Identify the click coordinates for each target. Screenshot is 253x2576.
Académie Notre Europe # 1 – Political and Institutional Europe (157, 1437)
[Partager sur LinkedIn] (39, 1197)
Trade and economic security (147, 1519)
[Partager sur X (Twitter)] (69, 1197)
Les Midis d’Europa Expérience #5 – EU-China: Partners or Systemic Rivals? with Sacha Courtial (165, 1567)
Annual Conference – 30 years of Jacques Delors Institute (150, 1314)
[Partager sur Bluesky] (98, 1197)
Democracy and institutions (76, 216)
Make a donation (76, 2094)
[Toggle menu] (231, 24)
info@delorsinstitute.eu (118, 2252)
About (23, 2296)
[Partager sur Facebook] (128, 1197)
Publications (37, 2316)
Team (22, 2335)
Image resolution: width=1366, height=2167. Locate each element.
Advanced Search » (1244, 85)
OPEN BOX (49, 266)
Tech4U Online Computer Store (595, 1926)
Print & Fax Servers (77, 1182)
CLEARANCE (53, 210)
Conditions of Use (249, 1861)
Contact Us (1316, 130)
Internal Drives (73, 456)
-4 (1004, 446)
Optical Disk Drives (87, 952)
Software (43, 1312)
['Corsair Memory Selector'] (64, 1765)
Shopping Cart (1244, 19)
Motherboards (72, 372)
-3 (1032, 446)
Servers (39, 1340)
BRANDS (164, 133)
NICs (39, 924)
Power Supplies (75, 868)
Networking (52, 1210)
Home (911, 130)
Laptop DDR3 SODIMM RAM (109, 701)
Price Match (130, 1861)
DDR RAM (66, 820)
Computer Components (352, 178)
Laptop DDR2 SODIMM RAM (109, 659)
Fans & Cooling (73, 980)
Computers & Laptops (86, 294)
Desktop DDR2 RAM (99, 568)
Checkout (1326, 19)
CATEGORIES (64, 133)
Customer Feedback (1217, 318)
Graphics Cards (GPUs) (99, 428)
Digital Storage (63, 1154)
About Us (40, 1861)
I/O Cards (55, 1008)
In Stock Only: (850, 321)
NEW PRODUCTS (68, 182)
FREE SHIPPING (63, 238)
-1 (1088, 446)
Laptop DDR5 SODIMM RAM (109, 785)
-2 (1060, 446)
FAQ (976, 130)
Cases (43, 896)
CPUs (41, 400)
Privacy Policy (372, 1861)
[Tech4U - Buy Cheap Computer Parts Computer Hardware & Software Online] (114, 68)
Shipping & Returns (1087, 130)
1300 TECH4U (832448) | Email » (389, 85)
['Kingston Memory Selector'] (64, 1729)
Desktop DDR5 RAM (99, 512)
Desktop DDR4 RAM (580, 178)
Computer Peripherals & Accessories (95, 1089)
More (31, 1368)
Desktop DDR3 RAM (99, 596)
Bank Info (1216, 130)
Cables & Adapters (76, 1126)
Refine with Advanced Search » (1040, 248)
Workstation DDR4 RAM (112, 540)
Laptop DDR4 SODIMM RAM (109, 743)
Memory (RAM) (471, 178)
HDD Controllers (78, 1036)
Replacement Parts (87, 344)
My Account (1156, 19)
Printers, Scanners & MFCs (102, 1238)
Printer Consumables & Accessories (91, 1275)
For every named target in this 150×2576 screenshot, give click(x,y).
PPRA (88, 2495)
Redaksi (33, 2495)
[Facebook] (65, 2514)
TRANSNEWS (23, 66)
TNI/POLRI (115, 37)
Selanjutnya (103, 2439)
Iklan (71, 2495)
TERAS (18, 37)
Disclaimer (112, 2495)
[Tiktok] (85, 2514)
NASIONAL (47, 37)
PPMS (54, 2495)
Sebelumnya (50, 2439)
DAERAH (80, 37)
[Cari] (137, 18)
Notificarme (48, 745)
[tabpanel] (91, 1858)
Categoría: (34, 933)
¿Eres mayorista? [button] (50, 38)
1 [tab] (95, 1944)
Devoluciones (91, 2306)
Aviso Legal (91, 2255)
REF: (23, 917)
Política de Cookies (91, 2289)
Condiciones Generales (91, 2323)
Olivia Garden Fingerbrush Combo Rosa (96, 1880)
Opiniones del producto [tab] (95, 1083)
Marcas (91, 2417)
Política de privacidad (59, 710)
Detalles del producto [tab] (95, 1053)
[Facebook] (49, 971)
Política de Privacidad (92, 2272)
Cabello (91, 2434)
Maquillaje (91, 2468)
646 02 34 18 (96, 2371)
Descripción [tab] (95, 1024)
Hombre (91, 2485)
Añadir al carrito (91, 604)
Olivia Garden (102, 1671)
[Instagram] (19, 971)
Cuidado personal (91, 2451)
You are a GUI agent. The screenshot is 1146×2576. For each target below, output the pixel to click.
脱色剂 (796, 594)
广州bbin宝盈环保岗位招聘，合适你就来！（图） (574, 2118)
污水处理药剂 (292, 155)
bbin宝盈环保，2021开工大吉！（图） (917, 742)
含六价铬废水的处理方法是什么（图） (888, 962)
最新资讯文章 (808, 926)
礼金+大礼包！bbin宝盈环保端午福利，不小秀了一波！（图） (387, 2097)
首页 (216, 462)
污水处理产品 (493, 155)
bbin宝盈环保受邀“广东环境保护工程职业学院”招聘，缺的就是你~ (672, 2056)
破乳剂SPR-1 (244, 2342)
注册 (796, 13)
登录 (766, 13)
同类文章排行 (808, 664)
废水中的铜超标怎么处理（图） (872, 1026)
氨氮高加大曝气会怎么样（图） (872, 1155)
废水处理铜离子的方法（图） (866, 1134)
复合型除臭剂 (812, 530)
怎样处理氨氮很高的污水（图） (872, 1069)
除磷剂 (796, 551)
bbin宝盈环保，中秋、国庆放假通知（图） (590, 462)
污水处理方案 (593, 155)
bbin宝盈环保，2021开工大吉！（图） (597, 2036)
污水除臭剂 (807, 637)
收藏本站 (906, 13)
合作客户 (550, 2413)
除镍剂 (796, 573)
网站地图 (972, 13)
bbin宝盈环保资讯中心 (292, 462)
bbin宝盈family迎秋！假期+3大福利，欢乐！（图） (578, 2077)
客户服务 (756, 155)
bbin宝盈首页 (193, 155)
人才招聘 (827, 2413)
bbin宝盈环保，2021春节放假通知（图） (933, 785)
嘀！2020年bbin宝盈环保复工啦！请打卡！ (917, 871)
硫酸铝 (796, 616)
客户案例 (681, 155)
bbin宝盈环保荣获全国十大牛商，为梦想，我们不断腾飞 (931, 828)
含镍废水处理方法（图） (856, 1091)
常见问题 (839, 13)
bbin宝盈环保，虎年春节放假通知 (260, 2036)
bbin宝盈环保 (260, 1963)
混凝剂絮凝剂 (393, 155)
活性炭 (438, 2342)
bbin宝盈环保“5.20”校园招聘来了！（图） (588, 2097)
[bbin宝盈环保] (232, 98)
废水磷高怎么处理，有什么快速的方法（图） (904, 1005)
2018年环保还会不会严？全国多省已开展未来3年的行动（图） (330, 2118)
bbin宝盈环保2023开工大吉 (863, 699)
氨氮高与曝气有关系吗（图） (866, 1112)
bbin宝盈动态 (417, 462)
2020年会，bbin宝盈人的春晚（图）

==========

__PROBLEM DESCRIPTION__: What you return must match the data above character for character.

__FINISHED TASK__:
Identify the click coordinates for each target. Screenshot is 253x2576.
Académie Notre Europe # 1 – Political and Institutional Europe (157, 1437)
[Partager sur LinkedIn] (39, 1197)
Trade and economic security (147, 1519)
[Partager sur X (Twitter)] (69, 1197)
Les Midis d’Europa Expérience #5 – EU-China: Partners or Systemic Rivals? with Sacha Courtial (165, 1567)
Annual Conference – 30 years of Jacques Delors Institute (150, 1314)
[Partager sur Bluesky] (98, 1197)
Democracy and institutions (76, 216)
Make a donation (76, 2094)
[Toggle menu] (231, 24)
info@delorsinstitute.eu (118, 2252)
About (23, 2296)
[Partager sur Facebook] (128, 1197)
Publications (37, 2316)
Team (22, 2335)
Image resolution: width=1366, height=2167. Locate each element.
Advanced Search » (1244, 85)
OPEN BOX (49, 266)
Tech4U Online Computer Store (595, 1926)
Print & Fax Servers (77, 1182)
CLEARANCE (53, 210)
Conditions of Use (249, 1861)
Contact Us (1316, 130)
Internal Drives (73, 456)
-4 (1004, 446)
Optical Disk Drives (87, 952)
Software (43, 1312)
['Corsair Memory Selector'] (64, 1765)
Shopping Cart (1244, 19)
Motherboards (72, 372)
-3 (1032, 446)
Servers (39, 1340)
BRANDS (164, 133)
NICs (39, 924)
Power Supplies (75, 868)
Networking (52, 1210)
Home (911, 130)
Laptop DDR3 SODIMM RAM (109, 701)
Price Match (130, 1861)
DDR RAM (66, 820)
Computer Components (352, 178)
Laptop DDR2 SODIMM RAM (109, 659)
Fans & Cooling (73, 980)
Computers & Laptops (86, 294)
Desktop DDR2 RAM (99, 568)
Checkout (1326, 19)
CATEGORIES (64, 133)
Customer Feedback (1217, 318)
Graphics Cards (GPUs) (99, 428)
Digital Storage (63, 1154)
About Us (40, 1861)
I/O Cards (55, 1008)
In Stock Only: (850, 321)
NEW PRODUCTS (68, 182)
FREE SHIPPING (63, 238)
-1 (1088, 446)
Laptop DDR5 SODIMM RAM (109, 785)
-2 (1060, 446)
FAQ (976, 130)
Cases (43, 896)
CPUs (41, 400)
Privacy Policy (372, 1861)
[Tech4U - Buy Cheap Computer Parts Computer Hardware & Software Online] (114, 68)
Shipping & Returns (1087, 130)
1300 TECH4U (832448) | Email » (389, 85)
['Kingston Memory Selector'] (64, 1729)
Desktop DDR5 RAM (99, 512)
Desktop DDR4 RAM (580, 178)
Computer Peripherals & Accessories (95, 1089)
More (31, 1368)
Desktop DDR3 RAM (99, 596)
Bank Info (1216, 130)
Cables & Adapters (76, 1126)
Refine with Advanced Search » (1040, 248)
Workstation DDR4 RAM (112, 540)
Laptop DDR4 SODIMM RAM (109, 743)
Memory (RAM) (471, 178)
HDD Controllers (78, 1036)
Replacement Parts (87, 344)
My Account (1156, 19)
Printers, Scanners & MFCs (102, 1238)
Printer Consumables & Accessories (91, 1275)
For every named target in this 150×2576 screenshot, give click(x,y).
PPRA (88, 2495)
Redaksi (33, 2495)
[Facebook] (65, 2514)
TRANSNEWS (23, 66)
TNI/POLRI (115, 37)
Selanjutnya (103, 2439)
Iklan (71, 2495)
TERAS (18, 37)
Disclaimer (112, 2495)
[Tiktok] (85, 2514)
NASIONAL (47, 37)
PPMS (54, 2495)
Sebelumnya (50, 2439)
DAERAH (80, 37)
[Cari] (137, 18)
Notificarme (48, 745)
[tabpanel] (91, 1858)
Categoría: (34, 933)
¿Eres mayorista? [button] (50, 38)
1 [tab] (95, 1944)
Devoluciones (91, 2306)
Aviso Legal (91, 2255)
REF: (23, 917)
Política de Cookies (91, 2289)
Condiciones Generales (91, 2323)
Olivia Garden Fingerbrush Combo Rosa (96, 1880)
Opiniones del producto [tab] (95, 1083)
Marcas (91, 2417)
Política de privacidad (59, 710)
Detalles del producto [tab] (95, 1053)
[Facebook] (49, 971)
Política de Privacidad (92, 2272)
Cabello (91, 2434)
Maquillaje (91, 2468)
646 02 34 18 (96, 2371)
Descripción [tab] (95, 1024)
Hombre (91, 2485)
Añadir al carrito (91, 604)
Olivia Garden (102, 1671)
[Instagram] (19, 971)
Cuidado personal (91, 2451)
You are a GUI agent. The screenshot is 1146×2576. For each target below, output the pixel to click.
脱色剂 (796, 594)
广州bbin宝盈环保岗位招聘，合适你就来！（图） (574, 2118)
污水处理药剂 (292, 155)
bbin宝盈环保，2021开工大吉！（图） (917, 742)
含六价铬废水的处理方法是什么（图） (888, 962)
最新资讯文章 (808, 926)
礼金+大礼包！bbin宝盈环保端午福利，不小秀了一波！（图） (387, 2097)
首页 (216, 462)
污水处理产品 (493, 155)
bbin宝盈环保受邀“广东环境保护工程职业学院”招聘，缺的就是你~ (672, 2056)
破乳剂SPR-1 (244, 2342)
注册 (796, 13)
登录 (766, 13)
同类文章排行 (808, 664)
废水中的铜超标怎么处理（图） (872, 1026)
氨氮高加大曝气会怎么样（图） (872, 1155)
废水处理铜离子的方法（图） (866, 1134)
复合型除臭剂 (812, 530)
怎样处理氨氮很高的污水（图） (872, 1069)
除磷剂 (796, 551)
bbin宝盈环保，中秋、国庆放假通知（图） (590, 462)
污水处理方案 (593, 155)
bbin宝盈环保，2021开工大吉！（图） (597, 2036)
污水除臭剂 (807, 637)
收藏本站 (906, 13)
合作客户 (550, 2413)
除镍剂 (796, 573)
网站地图 (972, 13)
bbin宝盈环保资讯中心 (292, 462)
bbin宝盈family迎秋！假期+3大福利，欢乐！（图） (578, 2077)
客户服务 (756, 155)
bbin宝盈首页 (193, 155)
人才招聘 (827, 2413)
bbin宝盈环保，2021春节放假通知（图） (933, 785)
嘀！2020年bbin宝盈环保复工啦！请打卡！ (917, 871)
硫酸铝 (796, 616)
客户案例 (681, 155)
bbin宝盈环保荣获全国十大牛商，为梦想，我们不断腾飞 (931, 828)
含镍废水处理方法（图） (856, 1091)
常见问题 (839, 13)
bbin宝盈环保，虎年春节放假通知 (260, 2036)
bbin宝盈环保 (260, 1963)
混凝剂絮凝剂 (393, 155)
活性炭 (438, 2342)
bbin宝盈环保“5.20”校园招聘来了！（图） (588, 2097)
[bbin宝盈环保] (232, 98)
废水磷高怎么处理，有什么快速的方法（图） (904, 1005)
2018年环保还会不会严？全国多省已开展未来3年的行动（图） (330, 2118)
bbin宝盈环保2023开工大吉 (863, 699)
氨氮高与曝气有关系吗（图） (866, 1112)
bbin宝盈动态 (417, 462)
2020年会，bbin宝盈人的春晚（图）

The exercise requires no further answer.